More than 20 horses have died of starvation in just one month at Bangladesh’s most popular resort district Cox’s Bazar, the animals’ owners said Sunday.
The horses are used for tourist rides along Cox’s Bazar beach. But since the country is in a lockdown because of the rise of coronavirus infections, no tourists are visiting the beach.
No tourists means no income for the horse’s owners, who said they’ve been struggling to buy food for their animals. Bangladesh has been in lockdown since April 14.
“We are struggling to make ends meet. How can we feed the horses?”, Farida Begum, a spokesperson of the Cox’s Bazar Horse Owners Association, told AFP. During the last lockdown, eight of Begum’s horses starved to death.
Some owners have let their horses go as they can’t use them for rides anymore.
“Horses are seen wandering around in Cox’s Bazar city in various garbage piles, sewerage and roadways in search of food while hungry,” the People for Animal Welfare (PAW) Foundation in Bangladesh said in a press release.
“Most of them are abandoned by poor owners. Many horses are dying after being injured on the road,” PAW said.
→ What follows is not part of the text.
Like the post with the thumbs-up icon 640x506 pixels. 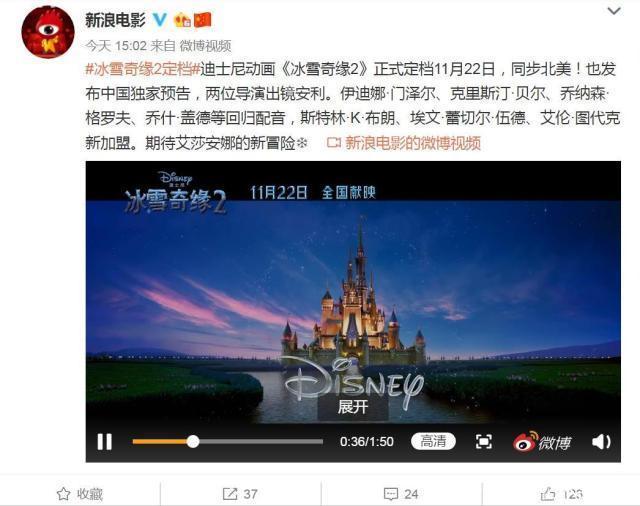(561, 494)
They added that the government had taken no steps to reduce the suffering of the horses. For years, PAW has called for an end of horse labor, calling it an “inhumane practice in the name of tradition”.
Even before the pandemic, the animals were forced to work, treated badly, and dumped on the streets when they were too old. According to PAW, more than 200 horses are suffering in Cox’s Bazar.
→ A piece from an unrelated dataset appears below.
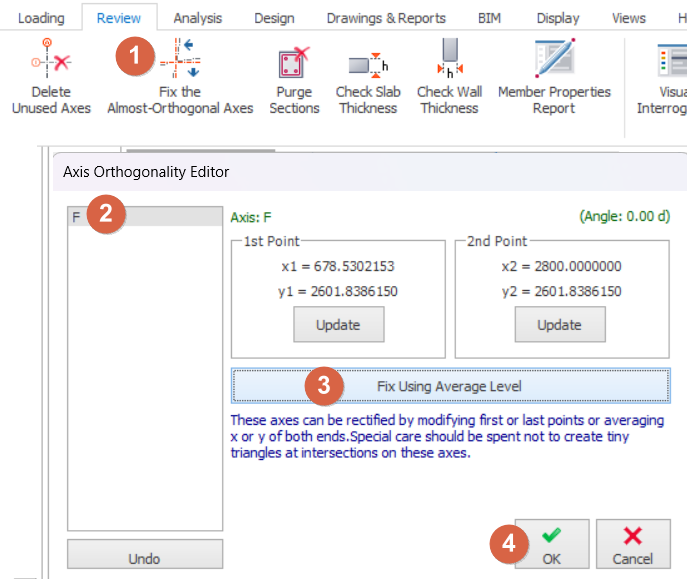The image size is (687, 579).
Task: Open the Display ribbon tab
Action: pos(557,18)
Horse owner Sarwar Azam told AFP that one of his animals died last week, and the second was also going hungry.
The head of a local horse owners’ organization, Nishan Ahsan –whose four animals died during last year’s lockdown — said his members had received limited aid from the government.
The government administrator for Cox’s Bazar, Sumaiya Akter, said that the government had given the owners 146 sacks of husks and 20 cans of molasses.